Reinforcement learning explained

Posted on 06-06-2019 , by: admin , in , 0 Comments

You have probably heard about Google DeepMind’s AlphaGo program, which attracted significant news coverage when it beat a 2-dan professional Go player in 2015. Later, improved evolutions of AlphaGo went on to beat a 9-dan (the highest rank) professional Go player in 2016, and the #1-ranked Go player in the world in May 2017. A new generation of the software, AlphaZero, was significantly stronger than AlphaGo in late 2017, and not only learned Go but also chess and shogi (Japanese chess).

AlphaGo and AlphaZero both rely on reinforcement learning to train. They also use deep neural networks as part of the reinforcement learning network, to predict outcome probabilities.

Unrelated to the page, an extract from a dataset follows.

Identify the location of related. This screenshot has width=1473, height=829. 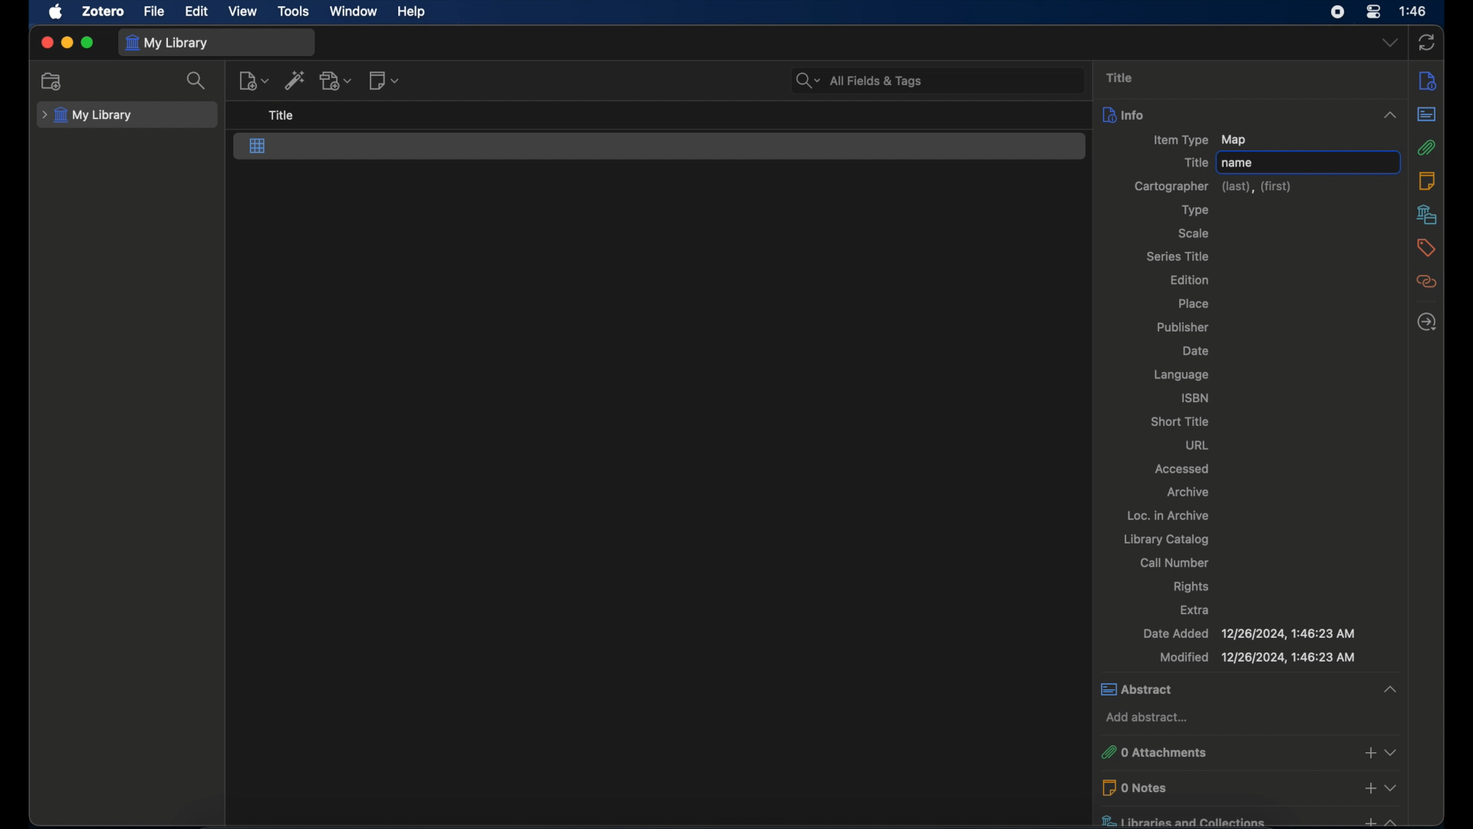
(1427, 282).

In this article, I’ll explain a little about reinforcement learning, how it has been used, and how it works at a high level. I won’t dig into the math, or Markov Decision Processes, or the gory details of the algorithms used. Then I’ll get back to AlphaGo and AlphaZero.

What is reinforcement learning?

There are three kinds of machine learning: unsupervised learning, supervised learning, and reinforcement learning. Each of these is good at solving a different set of problems.

Unsupervised learning, which works on a complete data set without labels, is good at uncovering structures in the data. It is used for clustering, dimensionality reduction, feature learning, and density estimation, among other tasks.

Supervised learning, which works on a complete labeled data set, is good at creating classification models for discrete data and regression models for continuous data. The machine learning or neural network model produced by supervised learning is usually used for prediction, for example to answer “What is the probability that this borrower will default on his loan?” or “How many widgets should we stock next month?”